Fracture and Dislocation of Lisfranc Joint: Treatment with Screw and Kirschner Wire.
10.14193/jkfas.2015.19.4.181
- Author:
Dong Jun HA
1
;
Jeon Gyo KIM
;
Heui Chul GWAK
;
Yue Chan JANG
Author Information
1. Department of Orthopedic Surgery, Busan Paik Hospital, Inje University School of Medicine, Busan, Korea. ortho1@hanmail.net
- Publication Type:Original Article
- Keywords:
Tarsal joint;
Lisfranc joint;
Bone screw;
Kirschner wire;
Breakage
- MeSH:
Ankle;
Bone Screws;
Dislocations*;
Foot;
Humans;
Internal Fixators;
Joints*;
Retrospective Studies;
Tarsal Joints;
Weights and Measures
- From:Journal of Korean Foot and Ankle Society
2015;19(4):181-187
- CountryRepublic of Korea
- Language:Korean
-
Abstract:
PURPOSE: The purpose of this study is to retrospectively analyze the clinical results of screws and Kirschner wire (K-wire) fixation in patients with fracture dislocation of Lisfranc joint and the consequence of screw breakage.
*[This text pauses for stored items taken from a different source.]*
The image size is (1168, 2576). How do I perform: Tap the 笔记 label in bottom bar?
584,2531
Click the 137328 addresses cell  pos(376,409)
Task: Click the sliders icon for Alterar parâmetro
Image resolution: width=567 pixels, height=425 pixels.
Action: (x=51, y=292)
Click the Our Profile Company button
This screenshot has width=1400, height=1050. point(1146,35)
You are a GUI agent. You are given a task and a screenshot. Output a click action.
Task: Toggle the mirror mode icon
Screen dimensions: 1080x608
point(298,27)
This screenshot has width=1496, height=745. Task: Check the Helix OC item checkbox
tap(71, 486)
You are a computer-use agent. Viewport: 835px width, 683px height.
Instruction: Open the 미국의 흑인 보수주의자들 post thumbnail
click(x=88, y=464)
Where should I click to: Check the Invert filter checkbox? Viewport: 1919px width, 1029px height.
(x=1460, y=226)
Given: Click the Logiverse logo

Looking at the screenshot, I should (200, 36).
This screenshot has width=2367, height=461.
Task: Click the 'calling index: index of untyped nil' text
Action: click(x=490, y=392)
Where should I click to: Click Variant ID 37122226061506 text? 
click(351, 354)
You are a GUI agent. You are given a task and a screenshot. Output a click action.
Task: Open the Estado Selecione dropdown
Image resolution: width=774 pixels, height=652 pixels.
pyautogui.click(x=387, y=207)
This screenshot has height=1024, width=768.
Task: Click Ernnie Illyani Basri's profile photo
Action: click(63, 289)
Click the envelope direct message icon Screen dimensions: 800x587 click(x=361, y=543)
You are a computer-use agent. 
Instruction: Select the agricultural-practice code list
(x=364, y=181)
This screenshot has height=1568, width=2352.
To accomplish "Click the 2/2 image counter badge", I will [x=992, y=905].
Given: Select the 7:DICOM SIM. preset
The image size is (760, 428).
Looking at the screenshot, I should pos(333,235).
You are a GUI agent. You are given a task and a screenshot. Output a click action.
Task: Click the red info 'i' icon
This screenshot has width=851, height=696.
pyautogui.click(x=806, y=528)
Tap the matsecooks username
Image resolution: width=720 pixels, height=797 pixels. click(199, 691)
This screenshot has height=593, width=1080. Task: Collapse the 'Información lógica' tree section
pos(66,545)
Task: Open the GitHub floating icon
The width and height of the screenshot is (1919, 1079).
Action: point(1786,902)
MATERIALS AND METHODS: Sixty patients underwent Lisfranc joint open reduction and removal of internal fixators from January 2007 to December 2011. Forty-nine cases (81.7%) underwent operations with screw alone, and 11 cases (18.3%) underwent operations with both screws and K-wires. Type of internal fixators, duration of internal fixator removal, breakage of internal fixators and satisfaction with reduction were investigated. Additionally, American Orthopaedic Foot and Ankle Society (AOFAS) midfoot scales were analyzed. RESULTS: The internal fixator was broken in 5 cases (8.3%). The average duration of instrument removal was 154 days in the non-broken screw group and 268.6 days in the broken screw group (p<0.05). The average AOFAS midfoot scale was 77.4 in the non-broken screw group and 74.2 in the broken screw group. The most commonly damaged portion was the first tarsometatarsal (Lisfranc) joint. CONCLUSION: Treatment with screws and K-wires was effective in patients with fracture dislocation of Lisfranc joint. The appropriate time for screw removal should be considered.